O cenário que levou à medida começou a se desenhar na última sexta-feira. Na ocasião, Moraes manteve a prisão domiciliar de Bolsonaro — sentenciado a 27 anos e 3 meses de reclusão por tentativa de golpe de Estado — e reforçou a exigência de que todo o seu acervo bélico fosse repassado à custódia da PF. O entrave técnico começou quando a defesa alegou que oito dessas peças estavam sob guarda da Polícia do Exército. Após a determinação judicial para o translado imediato, os militares informaram que, na realidade, possuíam apenas seis itens em seus depósitos.
A tensão aumentou devido a lacunas no inventário. Um revólver de 9mm, que deveria estar no registro, acabou sendo apreendido no mês passado durante uma blitz de trânsito em posse de um segurança do ex-presidente. A situação foi determinante para que Moraes cassasse todos os registros de posse e porte do condenado. Em relação a uma carabina supostamente guardada em uma importadora de Caxias do Sul (RS), o magistrado foi incisivo: rejeitou a justificativa da defesa por falta de documentos que comprovassem a localização real da arma.
Na decisão recente que motivou a entrada dos agentes na residência, Moraes argumentou que a disparidade entre o que constava nos autos e as informações fornecidas pelos advogados tornava a busca domiciliar indispensável. O objetivo, segundo o texto, é assegurar o cumprimento integral da entrega e remover qualquer incerteza sobre a posse direta ou indireta de armamentos pelo ex-presidente.

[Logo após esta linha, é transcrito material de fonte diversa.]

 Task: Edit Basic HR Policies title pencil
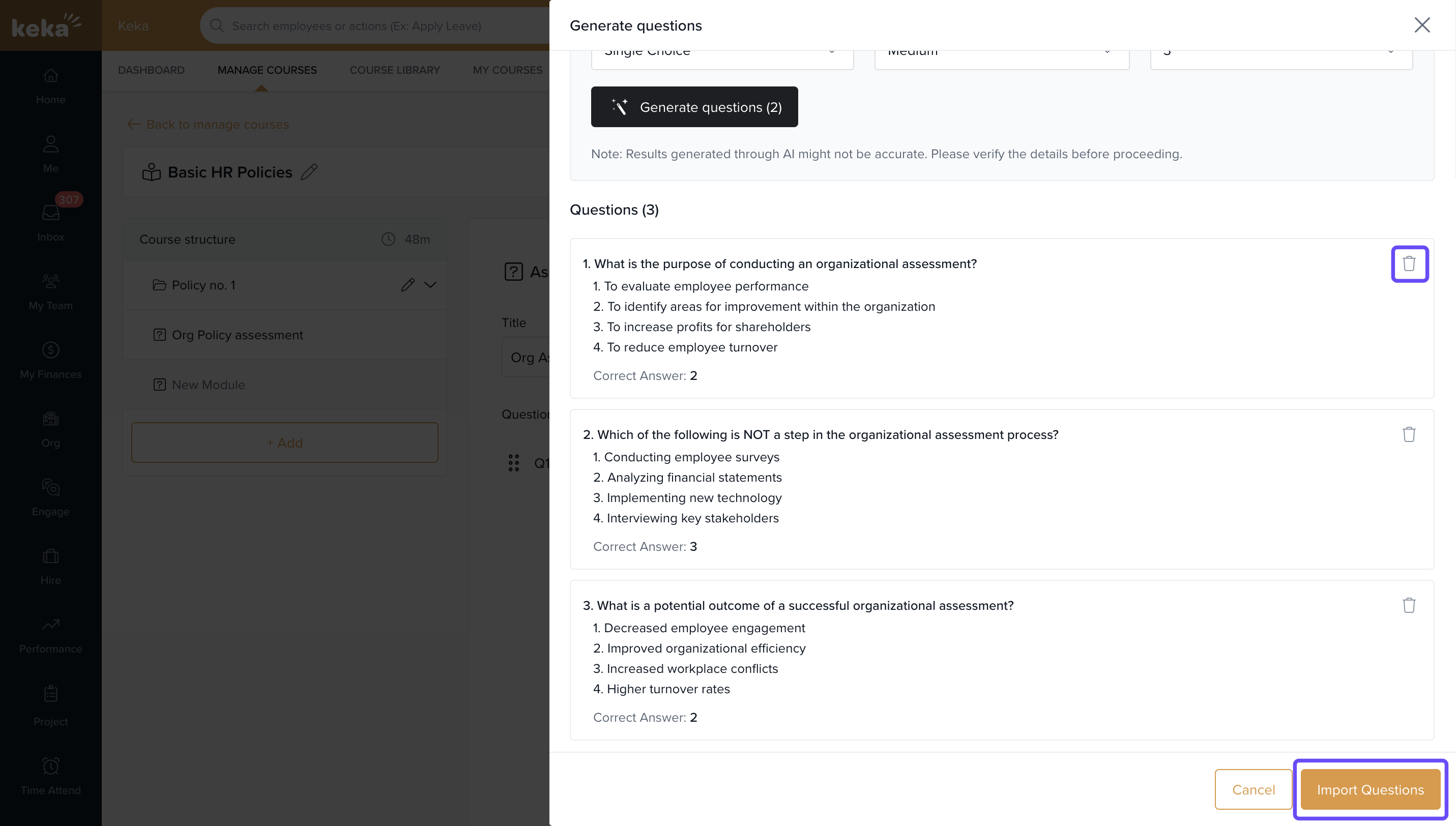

Após a conclusão do trabalho dos agentes, o advogado João Henrique de Freitas, que compõe a defesa, afirmou em uma rede social que nada foi encontrado no local. Em tom crítico, o defensor classificou a submissão de um ex-chefe do Executivo a esse procedimento como lamentável.

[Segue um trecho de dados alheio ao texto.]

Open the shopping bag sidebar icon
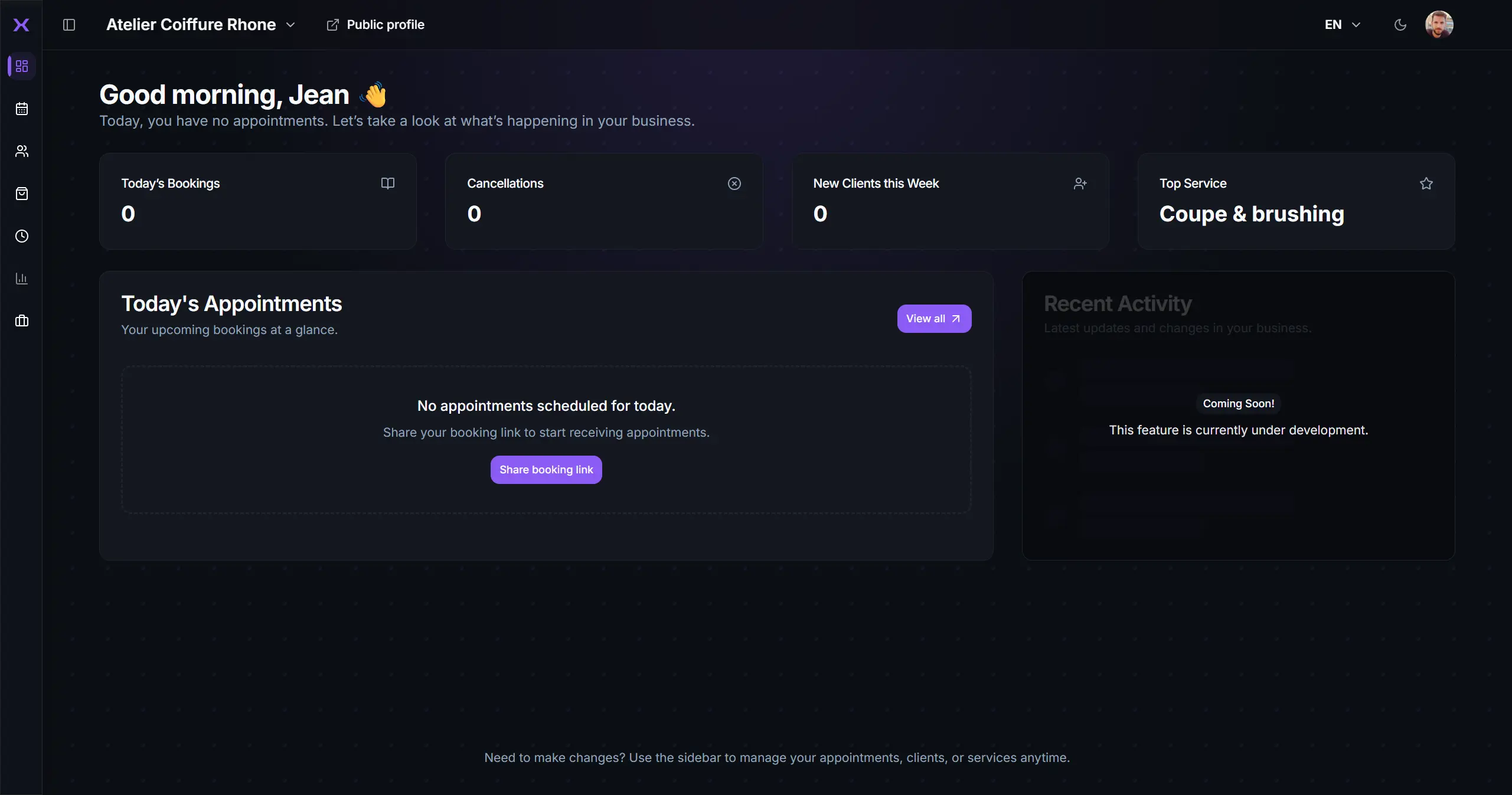1512x795 pixels. [22, 194]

O inventário sob controle da Justiça compreende os seguintes itens:
Pistola Forjas Taurus (calibre .380, SIGMA 77886), Pistola Forjas Taurus (calibre .40, SIGMA 754078), Pistola Glock (calibre 9mm, SIGMA 881733), Carabina Caracal (calibre 5,56mm, SIGMA 1097009), Pistola Caracal (calibre 9mm, SIGMA 1097029), Carabina Springfield Armory (calibre 7,62mm, SIGMA 1070836), Espingarda Typhoon (calibre 12, SIGMA 1386851), Pistola Arex (calibre 9mm, SIGMA 1632503), Pistola SIG-Sauer (calibre 9mm, SIGMA 1784434) e uma Espingarda Maestro Arms Company (calibre 12, SIGMA 1816471).